SUPPLIED RECORDS:
*** Begin section ***

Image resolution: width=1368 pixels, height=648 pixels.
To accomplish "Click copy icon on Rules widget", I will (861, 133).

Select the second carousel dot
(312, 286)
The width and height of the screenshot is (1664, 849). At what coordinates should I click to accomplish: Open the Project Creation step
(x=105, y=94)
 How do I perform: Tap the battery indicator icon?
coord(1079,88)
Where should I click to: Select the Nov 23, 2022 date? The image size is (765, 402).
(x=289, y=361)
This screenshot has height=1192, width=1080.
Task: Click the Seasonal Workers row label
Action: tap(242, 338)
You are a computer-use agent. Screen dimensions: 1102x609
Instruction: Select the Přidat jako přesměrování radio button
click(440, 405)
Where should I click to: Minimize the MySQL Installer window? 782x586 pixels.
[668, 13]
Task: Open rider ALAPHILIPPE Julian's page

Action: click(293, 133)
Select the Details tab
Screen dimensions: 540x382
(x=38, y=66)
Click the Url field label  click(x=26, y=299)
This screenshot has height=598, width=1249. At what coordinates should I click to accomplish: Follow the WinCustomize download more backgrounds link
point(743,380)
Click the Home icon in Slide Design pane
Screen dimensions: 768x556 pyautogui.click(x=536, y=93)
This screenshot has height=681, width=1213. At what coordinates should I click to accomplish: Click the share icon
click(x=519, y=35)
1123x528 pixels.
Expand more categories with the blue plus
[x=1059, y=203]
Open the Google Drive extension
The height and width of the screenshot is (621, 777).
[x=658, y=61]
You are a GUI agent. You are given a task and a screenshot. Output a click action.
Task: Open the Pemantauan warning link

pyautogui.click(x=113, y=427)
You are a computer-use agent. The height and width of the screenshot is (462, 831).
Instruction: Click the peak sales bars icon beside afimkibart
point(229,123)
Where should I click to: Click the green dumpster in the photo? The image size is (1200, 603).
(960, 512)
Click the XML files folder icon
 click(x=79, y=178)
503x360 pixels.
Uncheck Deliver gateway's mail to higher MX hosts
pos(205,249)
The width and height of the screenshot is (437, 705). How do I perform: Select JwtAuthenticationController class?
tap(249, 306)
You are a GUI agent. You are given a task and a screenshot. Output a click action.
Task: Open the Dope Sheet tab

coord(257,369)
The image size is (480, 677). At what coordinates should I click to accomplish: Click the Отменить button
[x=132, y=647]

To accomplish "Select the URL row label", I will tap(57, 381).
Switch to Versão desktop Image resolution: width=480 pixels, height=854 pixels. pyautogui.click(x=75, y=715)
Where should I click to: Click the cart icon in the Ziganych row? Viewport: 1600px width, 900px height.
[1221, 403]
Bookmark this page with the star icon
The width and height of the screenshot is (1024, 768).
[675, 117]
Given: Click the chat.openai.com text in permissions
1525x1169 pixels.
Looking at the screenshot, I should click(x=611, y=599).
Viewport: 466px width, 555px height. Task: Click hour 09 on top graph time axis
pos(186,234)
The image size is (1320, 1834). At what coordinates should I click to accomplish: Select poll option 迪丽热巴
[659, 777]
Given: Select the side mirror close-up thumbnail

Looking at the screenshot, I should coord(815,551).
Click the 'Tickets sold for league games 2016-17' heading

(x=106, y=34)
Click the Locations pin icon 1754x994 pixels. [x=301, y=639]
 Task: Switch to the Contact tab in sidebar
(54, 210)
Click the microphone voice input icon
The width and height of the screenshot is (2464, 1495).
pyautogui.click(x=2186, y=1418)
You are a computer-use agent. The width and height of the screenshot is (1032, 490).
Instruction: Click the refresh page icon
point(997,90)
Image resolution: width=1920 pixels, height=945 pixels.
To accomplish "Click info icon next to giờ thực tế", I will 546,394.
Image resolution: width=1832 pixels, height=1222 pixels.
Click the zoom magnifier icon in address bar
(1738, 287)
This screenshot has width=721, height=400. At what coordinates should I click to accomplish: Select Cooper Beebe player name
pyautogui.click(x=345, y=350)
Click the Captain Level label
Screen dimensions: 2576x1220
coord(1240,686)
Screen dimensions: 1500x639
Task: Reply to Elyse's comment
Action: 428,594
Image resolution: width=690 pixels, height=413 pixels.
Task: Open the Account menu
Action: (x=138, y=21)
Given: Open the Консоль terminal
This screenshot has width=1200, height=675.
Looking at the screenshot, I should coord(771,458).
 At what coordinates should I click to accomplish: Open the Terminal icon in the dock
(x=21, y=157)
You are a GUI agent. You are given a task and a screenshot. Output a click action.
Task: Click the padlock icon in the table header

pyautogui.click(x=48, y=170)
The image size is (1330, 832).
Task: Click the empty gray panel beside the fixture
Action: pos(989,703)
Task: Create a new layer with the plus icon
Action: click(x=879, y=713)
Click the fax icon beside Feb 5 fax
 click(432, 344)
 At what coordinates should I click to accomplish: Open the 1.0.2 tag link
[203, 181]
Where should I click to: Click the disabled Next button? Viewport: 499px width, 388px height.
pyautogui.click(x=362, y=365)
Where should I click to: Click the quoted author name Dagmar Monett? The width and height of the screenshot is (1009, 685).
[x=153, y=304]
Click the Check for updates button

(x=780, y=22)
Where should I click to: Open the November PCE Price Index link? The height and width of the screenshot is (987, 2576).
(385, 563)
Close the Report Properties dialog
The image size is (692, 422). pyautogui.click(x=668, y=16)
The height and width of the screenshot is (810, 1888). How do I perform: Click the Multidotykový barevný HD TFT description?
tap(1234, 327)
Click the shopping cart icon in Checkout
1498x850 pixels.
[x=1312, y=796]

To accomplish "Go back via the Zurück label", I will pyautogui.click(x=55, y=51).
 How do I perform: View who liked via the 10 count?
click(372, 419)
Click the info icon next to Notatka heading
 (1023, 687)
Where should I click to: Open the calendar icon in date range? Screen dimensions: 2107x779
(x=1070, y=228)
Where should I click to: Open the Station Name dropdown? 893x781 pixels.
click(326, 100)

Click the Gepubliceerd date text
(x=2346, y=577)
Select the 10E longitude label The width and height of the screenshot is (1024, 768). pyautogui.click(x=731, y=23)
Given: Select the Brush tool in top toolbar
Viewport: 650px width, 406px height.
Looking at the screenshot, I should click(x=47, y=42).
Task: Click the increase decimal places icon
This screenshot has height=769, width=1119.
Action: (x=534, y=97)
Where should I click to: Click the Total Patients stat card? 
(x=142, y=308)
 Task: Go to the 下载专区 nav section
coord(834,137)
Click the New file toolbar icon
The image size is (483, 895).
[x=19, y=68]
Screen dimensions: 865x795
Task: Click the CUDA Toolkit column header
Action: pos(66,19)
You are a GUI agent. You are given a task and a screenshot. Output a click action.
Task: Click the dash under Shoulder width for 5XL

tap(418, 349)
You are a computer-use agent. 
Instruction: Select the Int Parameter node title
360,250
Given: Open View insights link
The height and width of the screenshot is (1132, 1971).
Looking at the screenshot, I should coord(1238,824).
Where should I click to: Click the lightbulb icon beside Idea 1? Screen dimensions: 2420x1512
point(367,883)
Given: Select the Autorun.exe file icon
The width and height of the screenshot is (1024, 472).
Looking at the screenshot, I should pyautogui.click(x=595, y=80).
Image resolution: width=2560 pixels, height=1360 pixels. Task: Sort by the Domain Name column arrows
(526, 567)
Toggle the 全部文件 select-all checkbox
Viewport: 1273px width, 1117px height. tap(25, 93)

*** End section ***

THE PROBLEM:
When a line in the data contains "will", return it as written.

REPLY TO THE EXERCISE:
To accomplish "Click copy icon on Rules widget", I will (861, 133).
To accomplish "Select the URL row label", I will tap(57, 381).
To accomplish "Click info icon next to giờ thực tế", I will 546,394.
To accomplish "Go back via the Zurück label", I will pyautogui.click(x=55, y=51).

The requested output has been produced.